As another example, suppose a class has an instance variable of type Image, which is not serializable.  The class's writeObject method can use an instance of PixelGrabber to covert the image to an int[], which can then be written to the stream with a writeInt loop (the width and height also are written using writeInt).  The readObject method reads the int[] and passes it to a MemoryImageSource constructor, and then passes that object to Component.createImage to create the image.

3.3 The interface Externalizable

The designer of a class can take complete control of serializing its instances by implementing Externalizable, a sub-interface of Serializable. An externalizable class defines the following methods:
   public void readExternal(ObjectInput) throws IOException, ClassNotFoundException
public void writeExternal(ObjectOutput) throws IOException
When an object whose class implements Externalizable is serialized, these methods are called rather than the default serialization or readObject and writeObject.  The readExternal method can use readObject and the DataInput methods, and similarly for writeExternal .  The methods must handle all the details of encoding instances in bytes and decoding them from bytes, including state information inherited from ancestors.  If class versioning is necessary (see the next section), these methods must implement it.

3.4 Class versioning

To establish an object’s class identity, the default serialization mechanism writes a “class descriptor” that identifies the class and its version.  This descriptor is an instance of ObjectStreamClass that includes the qualified class name, an SHA-1 hash of the class’s name and its ancestor and non-private component names (referred to as the “serial version unique identifier” or “serial version UID”), the names and types of instance variables serialized by the default mechanism, and whether the class defines readObject and writeObject methods.  (That is, an ObjectStreamClass is used rather than the class name or the serialized class object.)  If during deserialization, the information in the stream is different from that in the version of the class loaded in the recipient Virtual Machine, an InvalidClassException is signaled.  This ensures that the class used in the deserializing Virtual Machine is the same as that used in the serializing Virtual Machine.

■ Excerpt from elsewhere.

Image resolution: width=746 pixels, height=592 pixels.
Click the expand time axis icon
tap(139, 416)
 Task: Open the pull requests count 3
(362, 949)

Class versioning can result in problems when a class is under development.  If an object is written to a file and then the class is modified, the serial version UID of the class in the deserializing Virtual Machine can differ from that of the written object, preventing the object from being read.  Even if the developer has added non-private methods or changed method names since writing an instance, that object's serial version UID will not match that of the class in the reading virtual machine, though the object's fields are the same.  That is, the default mechanism errs on the safe side in that essentially any change in the class definition results in a different serial version UID.  To avoid a serialization exception while a class is under development, the class defines a private long final class variable called serialVersionUID (it must be private).  In this case, the Virtual Machine will use that serial version UID value rather than generating one for the class as described above.  To obtain a value for the variable, use the JDK program serialver or call the method ObjectStreamClass.lookup(YourClass.class).getSerialVersionUID().

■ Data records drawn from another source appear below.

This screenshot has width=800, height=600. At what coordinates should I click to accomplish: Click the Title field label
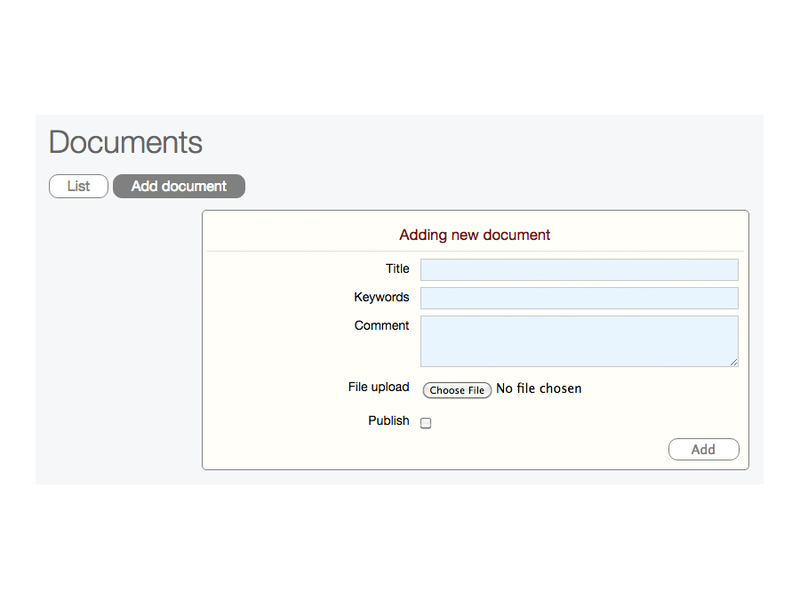pos(397,269)
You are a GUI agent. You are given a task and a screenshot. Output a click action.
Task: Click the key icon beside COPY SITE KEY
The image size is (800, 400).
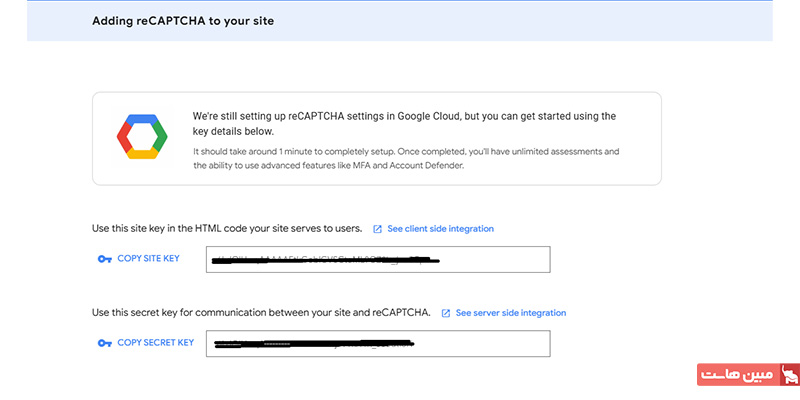105,259
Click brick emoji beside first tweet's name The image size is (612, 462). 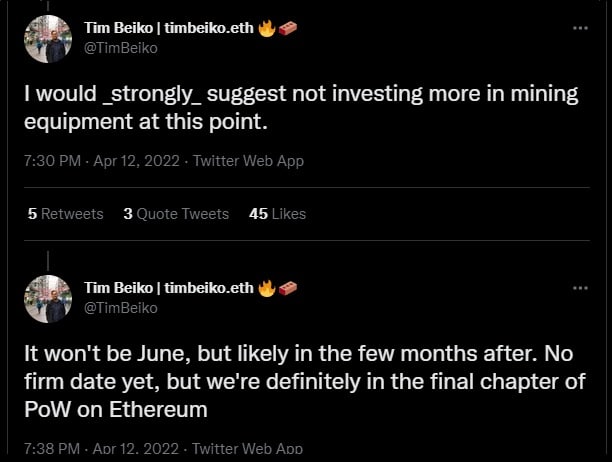click(288, 28)
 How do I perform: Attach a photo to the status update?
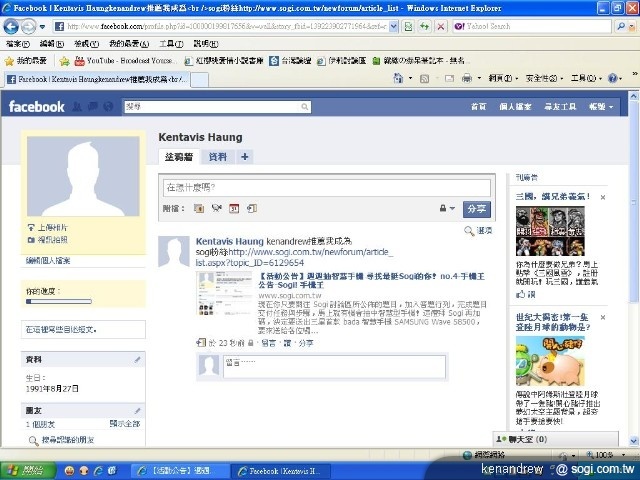click(x=199, y=208)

If the serial version unique ID of the class in the deserializing Virtual Machine is the same as that in the stream, no exception is thrown.  If the object in the stream has values for instance variables that do not exist in the recipient's class, they are ignored.  If the recipient has variables (including inherited fields) that do not exist in the object written to the stream, they are initialized to the default values for their types (null for class-type variables).

In fact, it is considered good practice for classes to define serialVersionUID so that the developer can control versioning, and because the SHA computation is time-consuming.  When a new version of the class is developed that should not be compatible with earlier version, it is given a new serial version UID.